Der Kauf eines neuen Elektro- oder Hybridautos ist für viele derzeit schlichtweg nicht drin. Aber, so hofft Umweltministerin Svenja Schulze, kommt erst Druck auf, weil höhere Preise für Sprit das subjektive Empfinden für die Notwendigkeiten des Klimaschutzes stärken, könnten vielleicht doch auch die, die es finanziell nicht zu können glauben, mit Hilfe staatlicher Förderprogramme Elektroautos oder zumindest kleine E-Roller kaufen. Der Rest der ländlichen Regionen wird weitgehend abgehängt, das Leben in Ballungszentren ist klimanützlicher, denn es spart unnütze Wege.

Wie genau die Bundesregierung diese Probleme kurzfristig und auf ihre bekannte entschlussfeste Art löst, wird spannend zu beobachten sein. Die Pläne aus dem Umweltministerium sind ein erster Schritt in eine ergebnisoffene Diskussion, die die Bürgerinnen und Bürger als Verantwortliche des derzeitgen Klimasommers mitnimmt und ihnen klarmacht, dass künftige Belastungen nicht böse gemeint, sondern notwendig sind, um die Menschen von einem klimafreundlichen Wandel ihrer Lebensweise zu überzeugen.

5 Kommentare:

Anonym hat gesagt…

Rinderwahnsinn hoch drei! Selbst wenn sich alle 500 Mio Europäer genau jetzt auf der Stelle umbringen würden, gäbs lediglich ne Delle im unverminderten CO2-Wachstum der restlichen Welt außerhalb des sog. Westens.

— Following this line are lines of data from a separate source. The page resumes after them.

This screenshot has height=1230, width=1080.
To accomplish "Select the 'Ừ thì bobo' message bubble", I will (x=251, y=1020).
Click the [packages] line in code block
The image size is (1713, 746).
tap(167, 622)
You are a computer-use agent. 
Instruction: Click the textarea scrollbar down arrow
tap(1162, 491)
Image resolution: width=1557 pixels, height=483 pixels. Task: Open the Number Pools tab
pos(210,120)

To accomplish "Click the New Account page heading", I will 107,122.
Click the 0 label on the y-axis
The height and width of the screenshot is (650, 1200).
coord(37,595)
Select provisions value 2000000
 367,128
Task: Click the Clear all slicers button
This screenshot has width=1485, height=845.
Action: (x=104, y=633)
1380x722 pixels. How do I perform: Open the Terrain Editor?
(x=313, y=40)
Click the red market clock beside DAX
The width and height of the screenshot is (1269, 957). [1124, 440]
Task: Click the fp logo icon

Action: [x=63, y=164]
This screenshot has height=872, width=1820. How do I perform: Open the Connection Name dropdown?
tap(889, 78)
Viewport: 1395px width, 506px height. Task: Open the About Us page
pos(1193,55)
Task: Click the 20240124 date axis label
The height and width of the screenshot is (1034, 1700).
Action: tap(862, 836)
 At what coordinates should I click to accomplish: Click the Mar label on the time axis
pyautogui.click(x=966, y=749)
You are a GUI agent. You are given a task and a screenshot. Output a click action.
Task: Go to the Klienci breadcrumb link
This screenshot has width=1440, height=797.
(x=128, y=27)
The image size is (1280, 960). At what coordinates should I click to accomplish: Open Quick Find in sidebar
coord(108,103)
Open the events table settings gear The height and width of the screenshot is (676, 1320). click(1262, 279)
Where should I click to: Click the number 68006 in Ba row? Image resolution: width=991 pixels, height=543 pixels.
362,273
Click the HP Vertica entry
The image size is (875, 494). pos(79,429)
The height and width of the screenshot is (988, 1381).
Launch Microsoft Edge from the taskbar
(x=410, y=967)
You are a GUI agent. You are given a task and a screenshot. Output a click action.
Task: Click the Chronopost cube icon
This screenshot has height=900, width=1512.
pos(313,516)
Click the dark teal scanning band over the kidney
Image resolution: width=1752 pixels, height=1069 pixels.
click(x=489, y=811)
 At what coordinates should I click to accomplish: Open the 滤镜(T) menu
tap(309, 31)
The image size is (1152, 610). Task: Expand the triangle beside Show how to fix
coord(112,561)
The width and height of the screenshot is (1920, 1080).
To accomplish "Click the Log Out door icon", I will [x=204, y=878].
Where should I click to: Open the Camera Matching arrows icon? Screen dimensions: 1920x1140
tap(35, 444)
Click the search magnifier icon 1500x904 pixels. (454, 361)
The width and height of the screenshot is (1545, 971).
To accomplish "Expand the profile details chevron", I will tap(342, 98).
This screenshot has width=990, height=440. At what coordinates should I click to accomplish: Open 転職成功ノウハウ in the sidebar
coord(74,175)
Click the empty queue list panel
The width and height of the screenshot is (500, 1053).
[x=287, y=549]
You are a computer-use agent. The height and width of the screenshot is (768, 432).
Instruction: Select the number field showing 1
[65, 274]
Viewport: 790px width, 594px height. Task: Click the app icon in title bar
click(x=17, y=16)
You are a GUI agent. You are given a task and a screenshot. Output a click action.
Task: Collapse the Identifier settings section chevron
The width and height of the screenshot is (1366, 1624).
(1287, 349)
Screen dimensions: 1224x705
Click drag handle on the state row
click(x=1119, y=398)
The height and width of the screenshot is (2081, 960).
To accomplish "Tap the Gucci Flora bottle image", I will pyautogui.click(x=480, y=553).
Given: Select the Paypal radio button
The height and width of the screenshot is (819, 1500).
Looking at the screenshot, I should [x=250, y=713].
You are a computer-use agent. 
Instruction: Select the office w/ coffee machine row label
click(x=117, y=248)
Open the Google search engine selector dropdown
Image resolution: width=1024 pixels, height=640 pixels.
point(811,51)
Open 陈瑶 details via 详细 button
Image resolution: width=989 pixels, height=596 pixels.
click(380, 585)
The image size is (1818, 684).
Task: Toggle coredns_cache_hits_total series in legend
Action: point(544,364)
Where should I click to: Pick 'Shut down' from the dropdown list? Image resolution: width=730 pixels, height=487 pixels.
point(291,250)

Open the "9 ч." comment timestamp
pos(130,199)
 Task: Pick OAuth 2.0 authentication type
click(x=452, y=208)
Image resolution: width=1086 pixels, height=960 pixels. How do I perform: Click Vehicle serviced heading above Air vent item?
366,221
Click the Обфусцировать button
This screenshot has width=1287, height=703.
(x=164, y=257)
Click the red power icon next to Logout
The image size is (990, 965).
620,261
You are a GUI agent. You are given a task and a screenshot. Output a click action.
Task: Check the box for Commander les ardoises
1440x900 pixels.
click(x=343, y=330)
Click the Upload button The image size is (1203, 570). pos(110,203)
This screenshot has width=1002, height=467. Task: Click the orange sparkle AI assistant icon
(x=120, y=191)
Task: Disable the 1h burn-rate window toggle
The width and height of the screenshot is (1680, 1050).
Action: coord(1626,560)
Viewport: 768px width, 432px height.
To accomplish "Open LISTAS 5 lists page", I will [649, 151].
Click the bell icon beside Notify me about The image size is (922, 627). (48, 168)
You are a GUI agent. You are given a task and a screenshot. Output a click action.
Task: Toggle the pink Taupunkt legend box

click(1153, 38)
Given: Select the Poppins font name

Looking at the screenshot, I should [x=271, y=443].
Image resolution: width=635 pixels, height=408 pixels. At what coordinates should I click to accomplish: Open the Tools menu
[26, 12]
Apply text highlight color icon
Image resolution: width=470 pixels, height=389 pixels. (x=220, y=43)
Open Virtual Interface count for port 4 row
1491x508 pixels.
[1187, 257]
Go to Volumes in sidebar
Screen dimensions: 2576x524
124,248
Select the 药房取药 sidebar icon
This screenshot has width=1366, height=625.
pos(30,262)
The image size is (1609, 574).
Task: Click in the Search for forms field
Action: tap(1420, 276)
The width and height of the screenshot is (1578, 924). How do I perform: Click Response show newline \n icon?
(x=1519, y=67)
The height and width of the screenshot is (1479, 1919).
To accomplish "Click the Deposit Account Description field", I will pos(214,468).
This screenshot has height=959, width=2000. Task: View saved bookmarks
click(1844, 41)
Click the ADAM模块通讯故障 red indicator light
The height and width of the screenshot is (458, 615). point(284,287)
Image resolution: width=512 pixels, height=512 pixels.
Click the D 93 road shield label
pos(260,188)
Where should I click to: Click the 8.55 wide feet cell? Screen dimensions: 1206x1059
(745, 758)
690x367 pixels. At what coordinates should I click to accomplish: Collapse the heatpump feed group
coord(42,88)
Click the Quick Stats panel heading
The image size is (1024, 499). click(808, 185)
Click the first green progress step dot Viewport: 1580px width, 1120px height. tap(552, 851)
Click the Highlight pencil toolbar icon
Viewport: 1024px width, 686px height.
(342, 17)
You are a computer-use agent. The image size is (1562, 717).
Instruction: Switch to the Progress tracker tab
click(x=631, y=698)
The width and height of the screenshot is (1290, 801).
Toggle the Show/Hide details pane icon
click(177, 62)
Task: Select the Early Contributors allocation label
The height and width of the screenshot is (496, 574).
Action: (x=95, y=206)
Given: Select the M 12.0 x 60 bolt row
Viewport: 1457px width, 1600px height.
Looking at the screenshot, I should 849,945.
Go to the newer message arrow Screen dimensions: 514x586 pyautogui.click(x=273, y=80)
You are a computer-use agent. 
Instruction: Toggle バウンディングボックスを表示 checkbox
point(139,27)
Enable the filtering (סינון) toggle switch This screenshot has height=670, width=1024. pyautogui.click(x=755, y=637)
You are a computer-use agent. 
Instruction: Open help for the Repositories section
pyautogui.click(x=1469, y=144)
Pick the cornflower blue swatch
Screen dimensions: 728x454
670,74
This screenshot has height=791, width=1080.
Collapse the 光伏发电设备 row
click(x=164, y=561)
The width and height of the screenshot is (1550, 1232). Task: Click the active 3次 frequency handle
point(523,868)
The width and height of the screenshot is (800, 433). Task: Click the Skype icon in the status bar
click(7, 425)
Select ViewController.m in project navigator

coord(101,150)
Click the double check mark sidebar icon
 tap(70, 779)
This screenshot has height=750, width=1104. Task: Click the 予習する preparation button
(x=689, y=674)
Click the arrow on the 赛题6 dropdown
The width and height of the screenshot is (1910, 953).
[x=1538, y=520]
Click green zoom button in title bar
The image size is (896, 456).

Wenn die #FridayforFuture-Kinder nicht nur das Schuleschwänzen ernstnehmen würden, flögen sie umgehend nach Peking und protestierten dort mal ebenso aggressiv auf dem Tian'anmen Platz wie hier in Garzweiler....

Alles andere siehe Anfang

Anonym hat gesagt…

Sepp wohnt in einer verkackten Großstadt und hier isses kalt

Klimakteriumshitze hat gesagt…

Das beweist doch den piefkeesken Größenwahn, wenn zwei Klugscheißer-Generationen der ca. 80 Mio. Michels sich zur obersten moralischen Weltrettermonstranz aufblähen und sich a) einbilden, alle 7 Mrd Erdbewohner hätten gefälligst nach ihrer Trillerpfeife zu tanzen und b) der globale CO²-Ausstoß würde sich markant verringern, wenn unsere Klimaschutzpimpfe auf Energie verzichten würden - was sie übrigens nicht tun, denn das Handy ist ständig online und in die Ferien fliegen tun sie auch fast alle. Die einzigen, die halbwegs klimaneutral leben, sind unsere Armen, die sich den immensen Konsumrausch-Firlefanz nicht leisten können.

Anonym hat gesagt…

Der Salonwagen des Führers Pferd auch klimaneutral ; eine kaum bekannte Tatsache

Anonym hat gesagt…

Das beweist doch den piefkeesken Größenwahn ----------

Wo sieht Er solchen? Theo N. Kaufman sah ja etwa 20% der Piefkes für zwar anständig an, doch dürfe man darauf im Interesse der Menschheit darauf keine Rücksicht nehmen. Killerbee legte dahingegen die Quote der Deutschen, welche das Überleben zwar verdient hätten, so zwischen 0,1 und 1 % fest, jedoch: Sachzwänge.
Daß die Masse einfältigen Geistes ist, ist ein alter Hut.